The appraisal provision in insurance policies was placed in these policies many years ago to prevent or foreclose upon litigation and provide both insureds and insurers a method in which to value a claim outside of a courtroom. A typical insurance policy will have an “appraisal” process which must be undertaken before an action can be brought on a policy.
The parties in the policy, the insured and the insurer, each appoint an appraiser who select a third appraiser as the umpire. The appraisal panel then works like a three judge appellate court where the parties will present their valuation positions before the panel and two of the three appraisers can sign an award that is binding upon all parties.
This week while serving as an appraiser, the insured wanted us to consider input from sources which the insured was vital to his case and subsequently requested a hearing. While the other appraiser was lukewarm over the idea due to his involvement in so many appraisals where there had not been a hearing, I agreed. However, the umpire we had selected would have nothing to do with a hearing. As a matter of fact, he insisted that no hearing could be held. Instead, he said the parties had to allow the appraisers to determine values without input from either. The umpire was wrong. I raised a complaint to that position and the umpire resigned.
In some respects, his resignation was a gift to the parties because by denying a hearing, any award could be challenged, but is a hearing really required?
Arizona revised statutes contemplate that a hearing take place where requested. Nothing in the insurance agreement says that the appraisal will be decided without a hearing. There is nothing in the policy contradicting the right to a hearing. However, we must first look at our Arizona case law. According to Hanson v. Commercial Union Ins. Co., 723 P.2d 101 (Ariz. Ct. App. 1986), arbitrations provisions in our Arizona Statutes apply where not contradicted by the language of the insurance agreement. Specifically, in view of the similarity between arbitration and appraisal enforcement proceedings (Jefferson Ins. Co. v. Superior Court (1970) 3 Cal.3d 398, 401, 90 Cal. Rptr. 608, 475 P.2d 880), the court applied the standard of arbitration set forth in A.R.S. 12-1505 and A.R.S 12-1512 to the appraisal proceeding and created the general standard of review applicable to arbitration. If appraisals are controlled by the arbitration statutes, hearings, if requested, are necessary.

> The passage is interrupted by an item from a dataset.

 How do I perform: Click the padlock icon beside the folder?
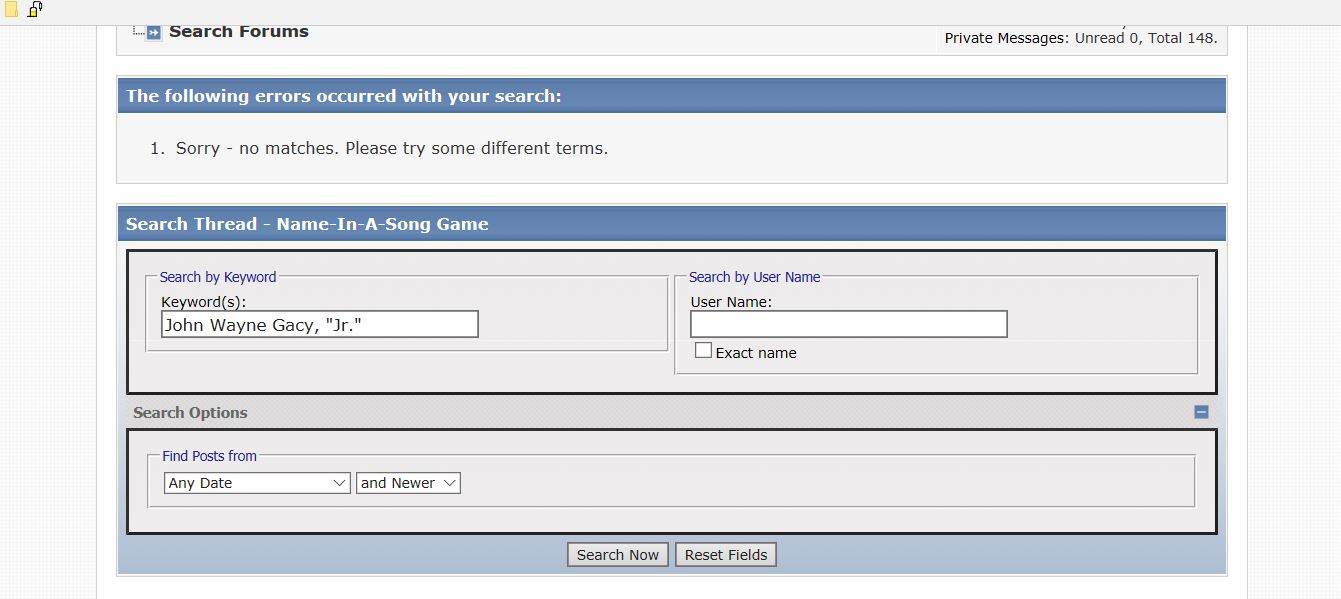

A.R.S. §12-1505 provides various reasons for which an award might be opposed. A.R.S 12-1512, A, 4 stands tall where it clearly sets forth that an appraisal award can be challenged when, “the arbitrators refused to postpone the hearing upon sufficient cause being shown therefore or refused to hear evidence material to the controversy or otherwise so conducted the hearing, contrary to the provisions of section 12-1505…”
The court may order an appraisal rehearing before the arbitrators who made the award or their successors appointed in accordance with section 12-1503. The time within which the agreement requires the award to be made is applicable to the rehearing and commences from the date of the order.
Appraisal is a wonderful method to resolve valuation disputes. It is unfortunate that so many people, including the umpire we had selected as our third appraiser, lack knowledge of this simple procedure. The appraisal must commence in an appropriate manner, which includes offering a hearing to the parties. Following proper procedures will prevent the appraisal award from being challenged.